[START Given data]

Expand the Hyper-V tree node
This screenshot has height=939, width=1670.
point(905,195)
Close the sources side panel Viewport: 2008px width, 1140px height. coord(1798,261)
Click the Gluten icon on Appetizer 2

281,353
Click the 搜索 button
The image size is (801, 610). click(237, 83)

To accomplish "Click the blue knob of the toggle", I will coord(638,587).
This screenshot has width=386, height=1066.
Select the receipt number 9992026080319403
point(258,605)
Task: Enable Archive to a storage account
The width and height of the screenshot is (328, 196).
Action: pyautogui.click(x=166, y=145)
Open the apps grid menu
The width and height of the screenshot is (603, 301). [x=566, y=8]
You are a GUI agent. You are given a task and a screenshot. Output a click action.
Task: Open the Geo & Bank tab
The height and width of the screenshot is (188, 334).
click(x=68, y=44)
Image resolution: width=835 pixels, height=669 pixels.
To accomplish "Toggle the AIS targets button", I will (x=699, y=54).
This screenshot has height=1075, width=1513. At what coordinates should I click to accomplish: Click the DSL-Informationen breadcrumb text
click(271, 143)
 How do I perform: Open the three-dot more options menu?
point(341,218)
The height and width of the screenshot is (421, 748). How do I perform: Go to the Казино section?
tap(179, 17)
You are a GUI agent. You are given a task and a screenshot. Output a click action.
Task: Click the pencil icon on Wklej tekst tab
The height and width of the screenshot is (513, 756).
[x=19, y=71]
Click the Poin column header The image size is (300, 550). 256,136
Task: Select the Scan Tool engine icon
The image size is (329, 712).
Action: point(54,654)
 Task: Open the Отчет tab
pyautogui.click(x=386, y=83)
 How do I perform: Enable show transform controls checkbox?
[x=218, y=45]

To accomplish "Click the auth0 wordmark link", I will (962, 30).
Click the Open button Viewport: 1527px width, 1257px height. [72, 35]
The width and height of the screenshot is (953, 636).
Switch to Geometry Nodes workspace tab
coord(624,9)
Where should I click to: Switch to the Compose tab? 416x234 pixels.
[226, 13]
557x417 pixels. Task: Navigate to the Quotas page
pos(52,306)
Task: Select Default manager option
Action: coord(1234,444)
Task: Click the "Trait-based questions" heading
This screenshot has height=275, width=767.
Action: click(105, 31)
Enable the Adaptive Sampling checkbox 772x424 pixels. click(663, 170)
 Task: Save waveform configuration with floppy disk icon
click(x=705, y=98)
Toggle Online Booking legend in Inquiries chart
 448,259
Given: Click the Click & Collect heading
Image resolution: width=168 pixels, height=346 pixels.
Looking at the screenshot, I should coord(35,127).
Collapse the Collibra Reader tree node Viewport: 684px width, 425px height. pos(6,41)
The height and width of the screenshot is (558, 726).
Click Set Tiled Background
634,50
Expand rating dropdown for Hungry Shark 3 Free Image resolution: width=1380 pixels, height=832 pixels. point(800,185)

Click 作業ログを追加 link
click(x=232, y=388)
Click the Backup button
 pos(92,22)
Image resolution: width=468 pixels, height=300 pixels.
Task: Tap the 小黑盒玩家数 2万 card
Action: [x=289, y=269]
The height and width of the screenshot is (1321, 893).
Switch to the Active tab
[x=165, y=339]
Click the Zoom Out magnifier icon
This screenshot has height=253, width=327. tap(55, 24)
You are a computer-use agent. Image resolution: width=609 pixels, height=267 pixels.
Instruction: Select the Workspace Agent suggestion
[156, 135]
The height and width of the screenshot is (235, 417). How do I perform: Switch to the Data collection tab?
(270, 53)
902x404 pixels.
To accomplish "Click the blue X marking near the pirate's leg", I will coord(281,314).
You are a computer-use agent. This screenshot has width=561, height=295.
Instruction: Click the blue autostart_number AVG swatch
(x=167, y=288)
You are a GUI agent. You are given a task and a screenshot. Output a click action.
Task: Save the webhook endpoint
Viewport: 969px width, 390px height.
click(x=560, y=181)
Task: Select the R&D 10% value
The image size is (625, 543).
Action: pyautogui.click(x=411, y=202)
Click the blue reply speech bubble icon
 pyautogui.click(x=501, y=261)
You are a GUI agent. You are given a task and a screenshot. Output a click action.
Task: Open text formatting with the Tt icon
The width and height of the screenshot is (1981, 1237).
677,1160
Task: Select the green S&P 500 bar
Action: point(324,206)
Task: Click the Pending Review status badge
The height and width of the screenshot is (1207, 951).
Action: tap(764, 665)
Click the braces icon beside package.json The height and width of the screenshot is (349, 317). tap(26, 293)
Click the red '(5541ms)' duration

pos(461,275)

[END Given data]

Update all of these entries by changing "GUI agent" to "interface agent" wherever it occurs, with nothing else altered.

§ Result for this exercise:
Expand the Hyper-V tree node
This screenshot has height=939, width=1670.
point(905,195)
Close the sources side panel Viewport: 2008px width, 1140px height. coord(1798,261)
Click the Gluten icon on Appetizer 2

281,353
Click the 搜索 button
The image size is (801, 610). click(237, 83)

To accomplish "Click the blue knob of the toggle", I will coord(638,587).
This screenshot has width=386, height=1066.
Select the receipt number 9992026080319403
point(258,605)
Task: Enable Archive to a storage account
The width and height of the screenshot is (328, 196).
Action: pyautogui.click(x=166, y=145)
Open the apps grid menu
The width and height of the screenshot is (603, 301). [x=566, y=8]
You are a interface agent. You are given a task and a screenshot. Output a click action.
Task: Open the Geo & Bank tab
The height and width of the screenshot is (188, 334).
click(x=68, y=44)
Image resolution: width=835 pixels, height=669 pixels.
To accomplish "Toggle the AIS targets button", I will (x=699, y=54).
This screenshot has height=1075, width=1513. At what coordinates should I click to accomplish: Click the DSL-Informationen breadcrumb text
click(271, 143)
 How do I perform: Open the three-dot more options menu?
point(341,218)
The height and width of the screenshot is (421, 748). How do I perform: Go to the Казино section?
tap(179, 17)
You are a interface agent. You are given a task and a screenshot. Output a click action.
Task: Click the pencil icon on Wklej tekst tab
The height and width of the screenshot is (513, 756).
[x=19, y=71]
Click the Poin column header The image size is (300, 550). 256,136
Task: Select the Scan Tool engine icon
The image size is (329, 712).
Action: point(54,654)
 Task: Open the Отчет tab
pyautogui.click(x=386, y=83)
 How do I perform: Enable show transform controls checkbox?
[x=218, y=45]

To accomplish "Click the auth0 wordmark link", I will (962, 30).
Click the Open button Viewport: 1527px width, 1257px height. [72, 35]
The width and height of the screenshot is (953, 636).
Switch to Geometry Nodes workspace tab
coord(624,9)
Where should I click to: Switch to the Compose tab? 416x234 pixels.
[226, 13]
557x417 pixels. Task: Navigate to the Quotas page
pos(52,306)
Task: Select Default manager option
Action: coord(1234,444)
Task: Click the "Trait-based questions" heading
This screenshot has height=275, width=767.
Action: click(105, 31)
Enable the Adaptive Sampling checkbox 772x424 pixels. click(663, 170)
 Task: Save waveform configuration with floppy disk icon
click(x=705, y=98)
Toggle Online Booking legend in Inquiries chart
 448,259
Given: Click the Click & Collect heading
Image resolution: width=168 pixels, height=346 pixels.
Looking at the screenshot, I should coord(35,127).
Collapse the Collibra Reader tree node Viewport: 684px width, 425px height. pos(6,41)
The height and width of the screenshot is (558, 726).
Click Set Tiled Background
634,50
Expand rating dropdown for Hungry Shark 3 Free Image resolution: width=1380 pixels, height=832 pixels. point(800,185)

Click 作業ログを追加 link
click(x=232, y=388)
Click the Backup button
 pos(92,22)
Image resolution: width=468 pixels, height=300 pixels.
Task: Tap the 小黑盒玩家数 2万 card
Action: [x=289, y=269]
The height and width of the screenshot is (1321, 893).
Switch to the Active tab
[x=165, y=339]
Click the Zoom Out magnifier icon
This screenshot has height=253, width=327. tap(55, 24)
You are a computer-use agent. Image resolution: width=609 pixels, height=267 pixels.
Instruction: Select the Workspace Agent suggestion
[156, 135]
The height and width of the screenshot is (235, 417). How do I perform: Switch to the Data collection tab?
(270, 53)
902x404 pixels.
To accomplish "Click the blue X marking near the pirate's leg", I will coord(281,314).
You are a computer-use agent. This screenshot has width=561, height=295.
Instruction: Click the blue autostart_number AVG swatch
(x=167, y=288)
You are a interface agent. You are given a task and a screenshot. Output a click action.
Task: Save the webhook endpoint
Viewport: 969px width, 390px height.
click(x=560, y=181)
Task: Select the R&D 10% value
The image size is (625, 543).
Action: pyautogui.click(x=411, y=202)
Click the blue reply speech bubble icon
 pyautogui.click(x=501, y=261)
You are a interface agent. You are given a task and a screenshot. Output a click action.
Task: Open text formatting with the Tt icon
The width and height of the screenshot is (1981, 1237).
677,1160
Task: Select the green S&P 500 bar
Action: point(324,206)
Task: Click the Pending Review status badge
The height and width of the screenshot is (1207, 951).
Action: tap(764, 665)
Click the braces icon beside package.json The height and width of the screenshot is (349, 317). tap(26, 293)
Click the red '(5541ms)' duration

pos(461,275)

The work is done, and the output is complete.